AUFGABEN:
[1] Nenne den Prozentsatz der chemischen Waffen, der laut dem Redeauszug bisher gesichert ist.
[2] Schreibe den Abschnitt des Redeauszugs, der mit "Es gab ein viertes" beginnt und bis "Waffen gesichert sind." reicht, noch einmal ab und tausche dabei "Russland" gegen "Frankreich" aus.
[3] Prüfe für jede der folgenden Aussagen, ob sie mit dem Redeauszug übereinstimmt, und antworte jeweils mit Ja oder Nein samt den entscheidenden Worten des Textes als wörtlichem Zitat.
(a) Russland und China haben abgelehnt, sich weiter am Transport zu beteiligen.
(b) Falls die Vernichtung im Mittelmeer nicht stattfinden kann, soll sie im Nordatlantik erfolgen.
(c) Seitens der Vereinten Nationen sind keine weiteren Staaten mehr eingeladen.

TEXTSEITE:
((

Es gab ein viertes Argument. Es wurde gesagt, dass wir andere herausdrängen. Das stimmt überhaupt nicht. Immer noch sind seitens der Vereinten Nationen viele Staaten eingeladen. Russland und China haben es nicht abgelehnt, beispielsweise den Transport weiterhin mit zu übernehmen. Sie können sich beteiligen. Sie haben eben nicht ausdrücklich feststellen wollen, dass sie nicht mehr mit dabei sind. Es ist letztlich in ihrem Interesse, an der Vernichtung der chemischen Waffen Syriens beteiligt zu sein. Weiterhin steht diese Tür sehr weit offen. Ich glaube, dass Russland sich in den nächsten Wochen aus Eigeninteresse wieder massiv daran beteiligen wird, insbesondere weil - das hat der Außenminister festgestellt - bisher nur 54 Prozent der chemischen Waffen gesichert sind.

Als letzter Aspekt wurde in die Debatte die Frage eingebracht: Warum der Nordatlantik? Ich frage mich: Warum diskutieren wir hier ständig über Auslandseinsätze, über Klarheit und Wahrheit eines Mandats? Wenn in den nächsten Wochen möglicherweise aus Sicherheitsgründen, aus Witterungsgründen oder anderen Gründen die Vernichtung im Mittelmeer nicht stattfinden kann, dann machen wir das eben im Nordatlantik. Was spricht denn gegen konkrete Abrüstung an dieser Stelle?

))

DATEN:
((

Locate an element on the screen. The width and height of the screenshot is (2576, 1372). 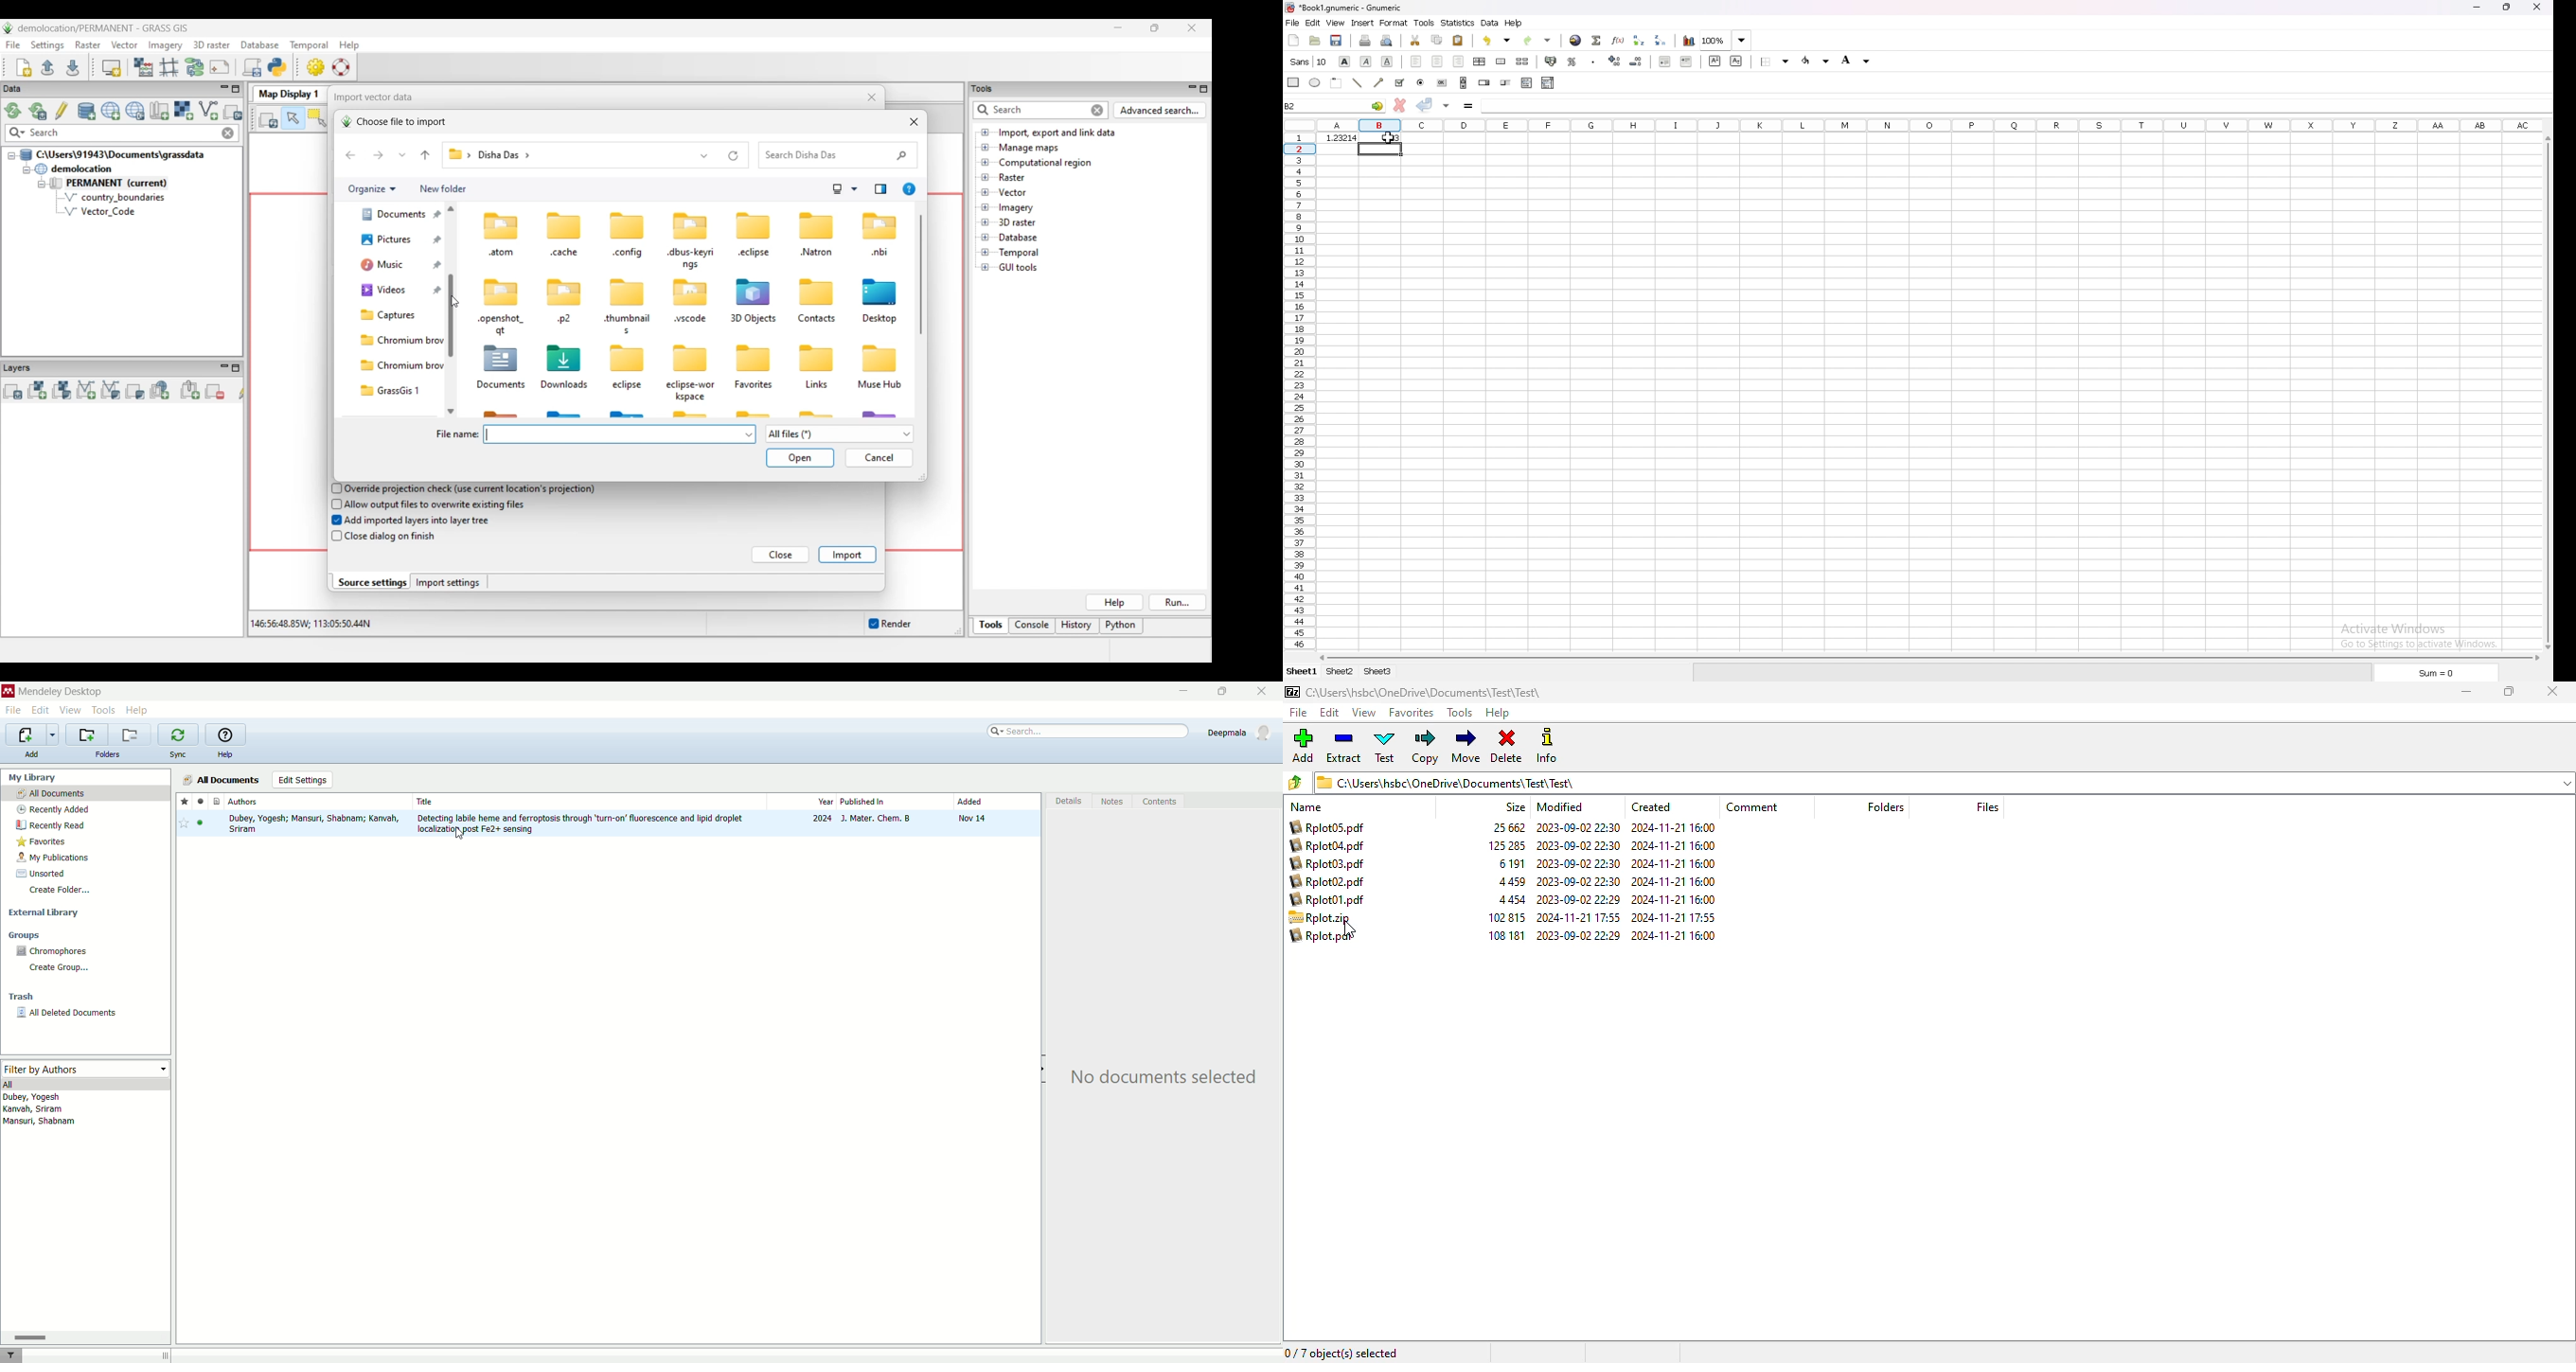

))

LÖSUNGEN DER REIHE:
[1] Bisher sind nur 54 Prozent der chemischen Waffen gesichert.

[2]
Es gab ein viertes Argument. Es wurde gesagt, dass wir andere herausdrängen. Das stimmt überhaupt nicht. Immer noch sind seitens der Vereinten Nationen viele Staaten eingeladen. Frankreich und China haben es nicht abgelehnt, beispielsweise den Transport weiterhin mit zu übernehmen. Sie können sich beteiligen. Sie haben eben nicht ausdrücklich feststellen wollen, dass sie nicht mehr mit dabei sind. Es ist letztlich in ihrem Interesse, an der Vernichtung der chemischen Waffen Syriens beteiligt zu sein. Weiterhin steht diese Tür sehr weit offen. Ich glaube, dass Frankreich sich in den nächsten Wochen aus Eigeninteresse wieder massiv daran beteiligen wird, insbesondere weil - das hat der Außenminister festgestellt - bisher nur 54 Prozent der chemischen Waffen gesichert sind.

[3]
(a) Nein: "Russland und China haben es nicht abgelehnt, beispielsweise den Transport weiterhin mit zu übernehmen."
(b) Ja: "dann machen wir das eben im Nordatlantik."
(c) Nein: "Immer noch sind seitens der Vereinten Nationen viele Staaten eingeladen."